» DATA LINES
## begin

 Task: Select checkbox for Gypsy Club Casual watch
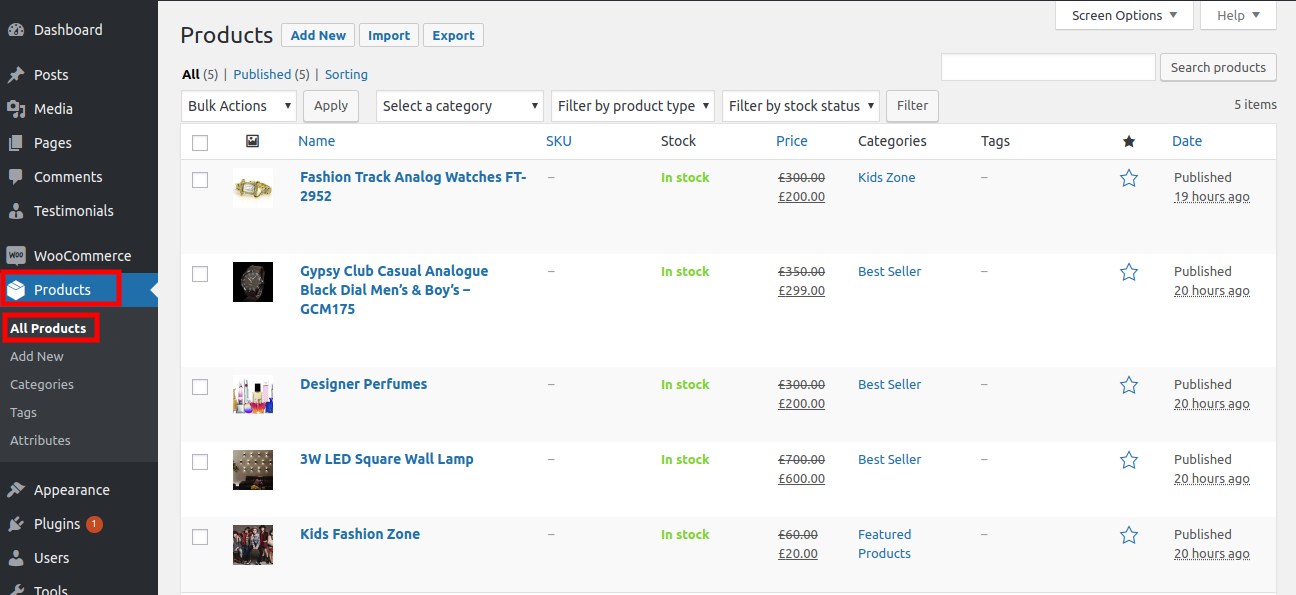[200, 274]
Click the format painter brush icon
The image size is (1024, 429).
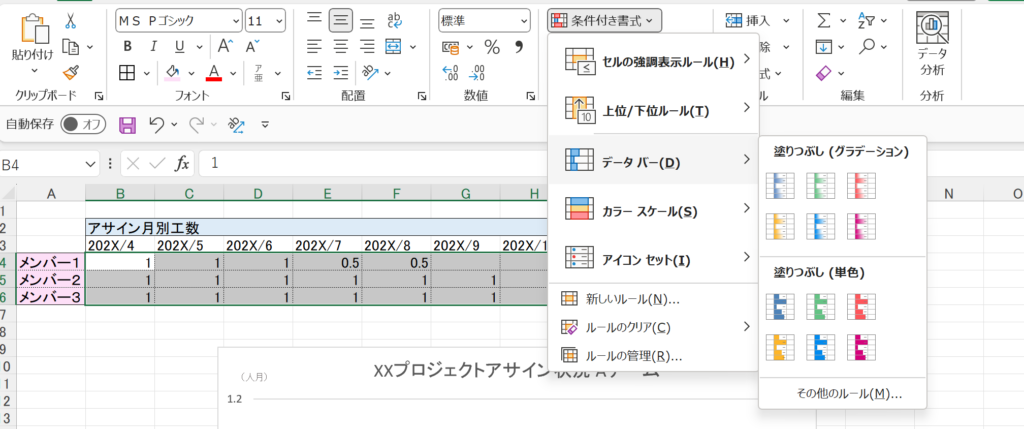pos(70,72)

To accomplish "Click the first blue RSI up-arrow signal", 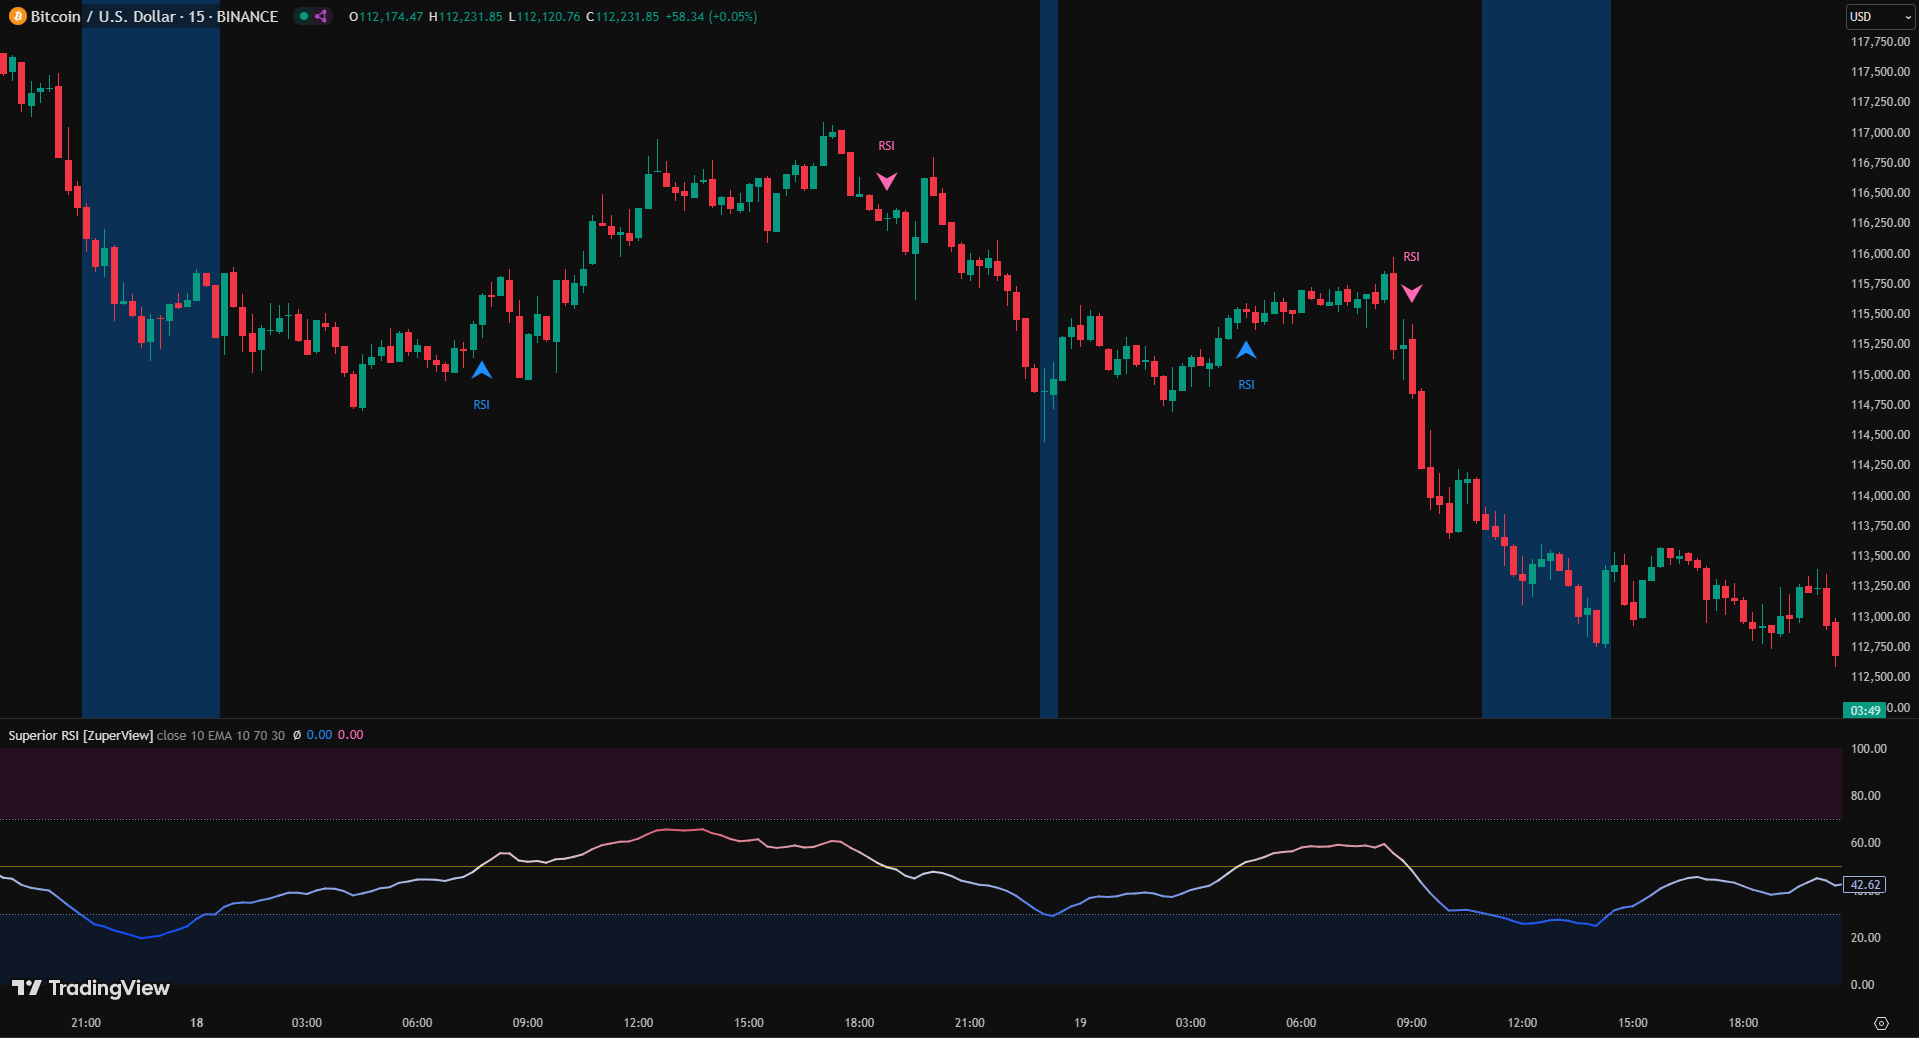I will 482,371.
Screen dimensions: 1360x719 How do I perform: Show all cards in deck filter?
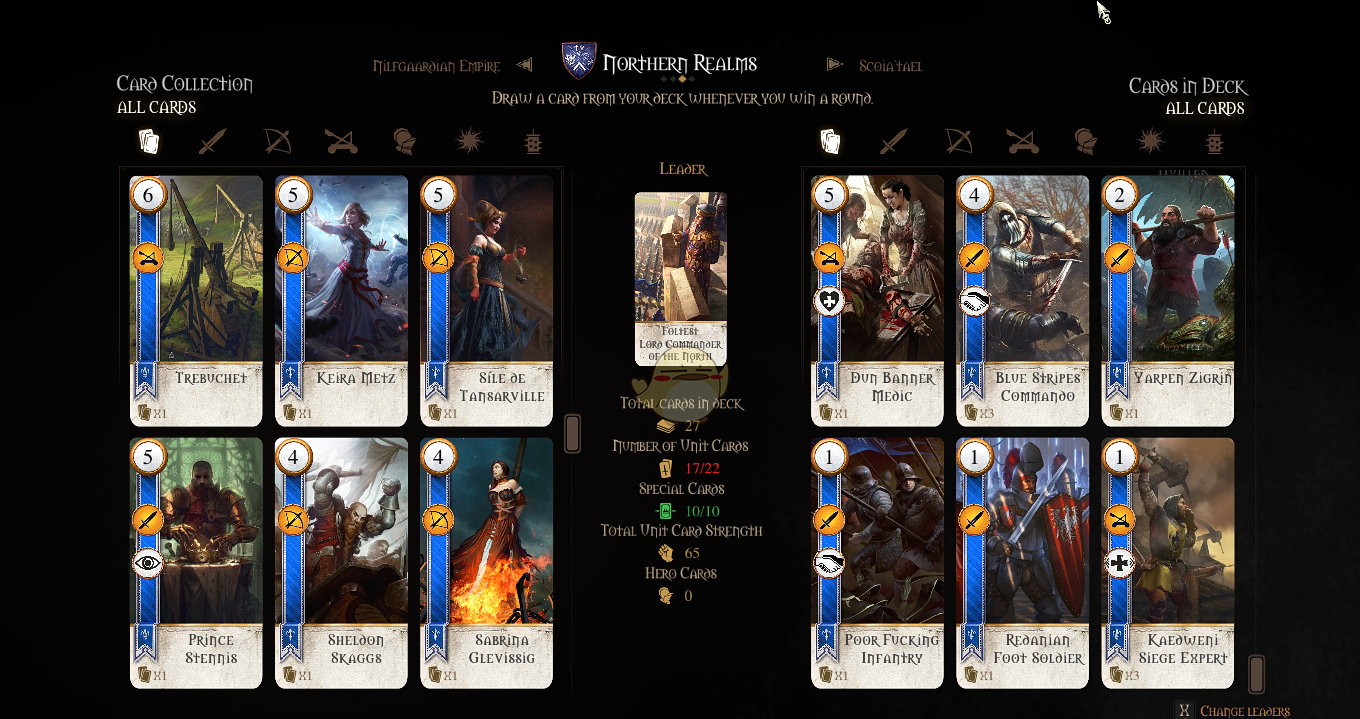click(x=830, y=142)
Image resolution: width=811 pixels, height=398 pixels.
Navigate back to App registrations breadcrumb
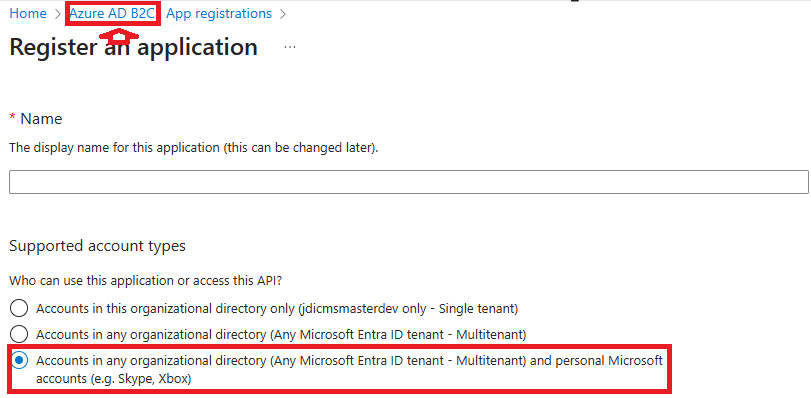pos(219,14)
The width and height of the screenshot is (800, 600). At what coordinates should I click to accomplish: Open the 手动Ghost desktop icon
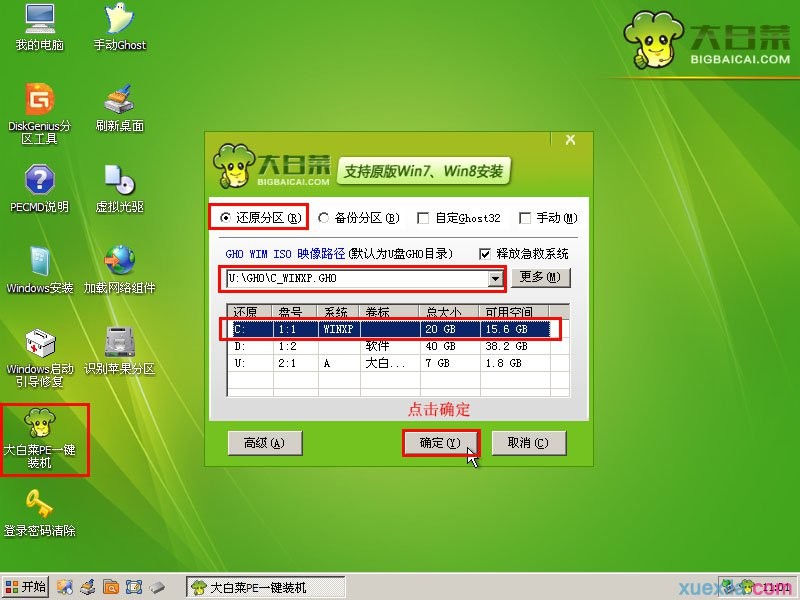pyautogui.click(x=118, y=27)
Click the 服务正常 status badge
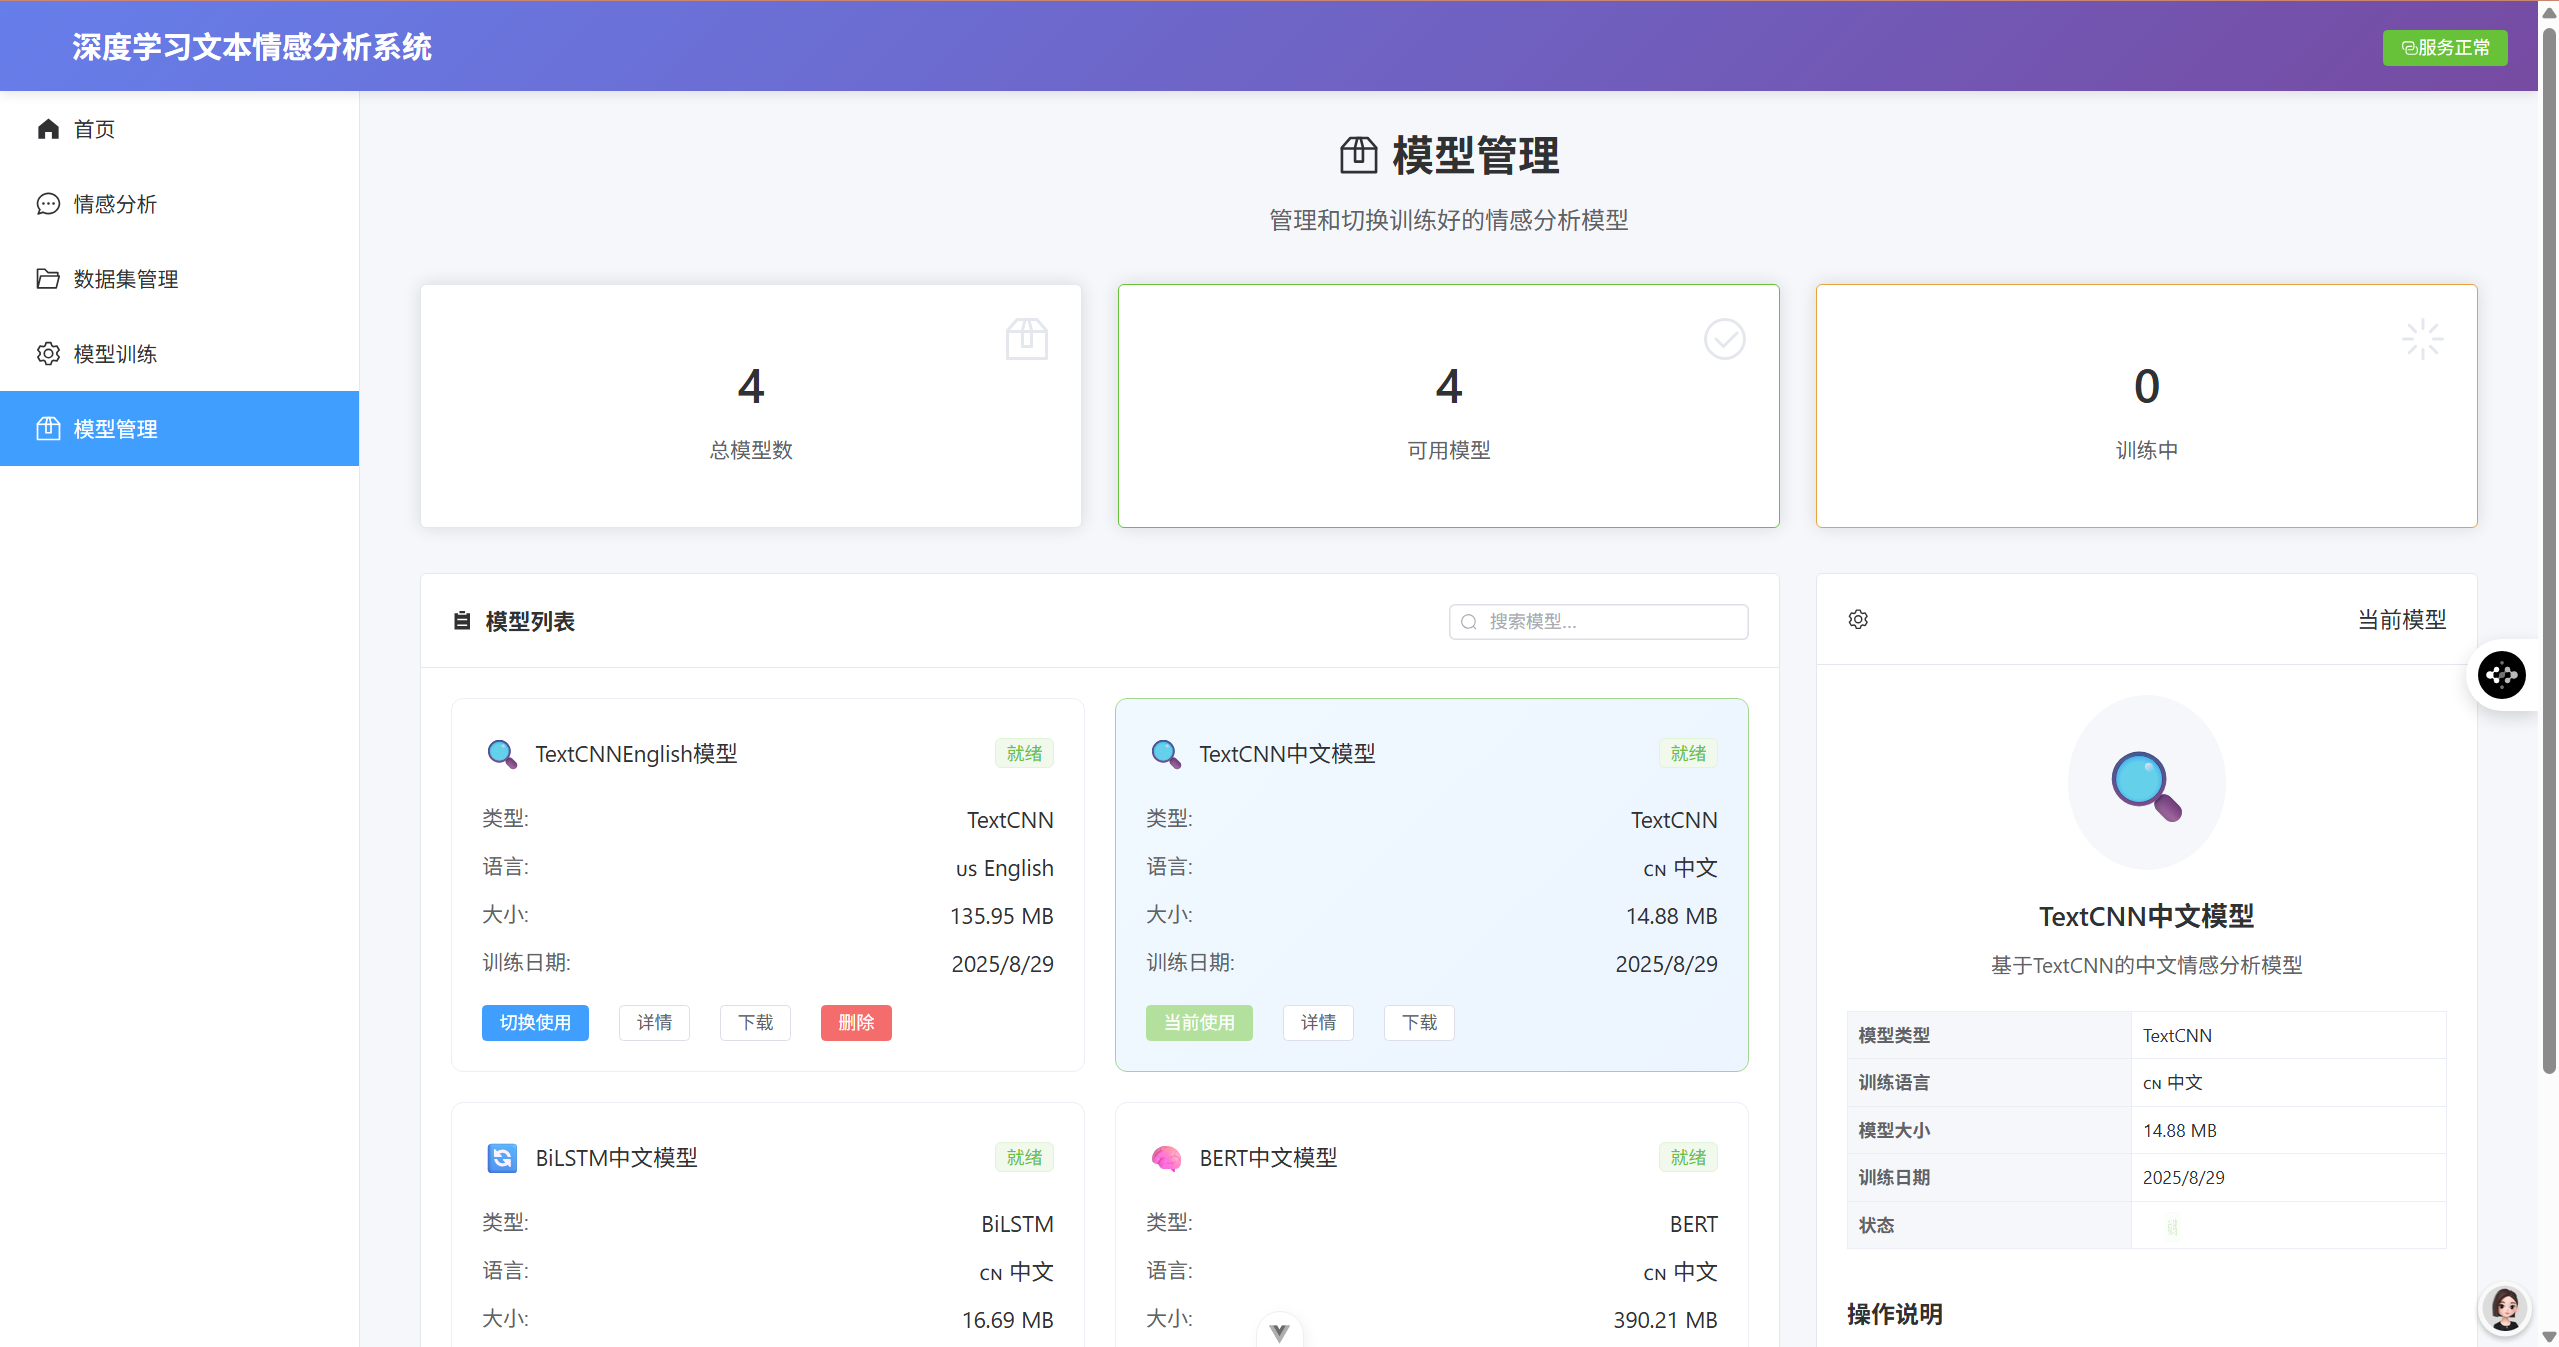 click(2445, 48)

## end

» SHORT PROBLEM
Gather every line of the records above that contains the string "icon". Case counts, so match capitals and lowercase letters precisely.

» RESPONSE TO THE TASK
Click the format painter brush icon
The width and height of the screenshot is (800, 600). At what coordinates should I click to accomplish: Open the 手动Ghost desktop icon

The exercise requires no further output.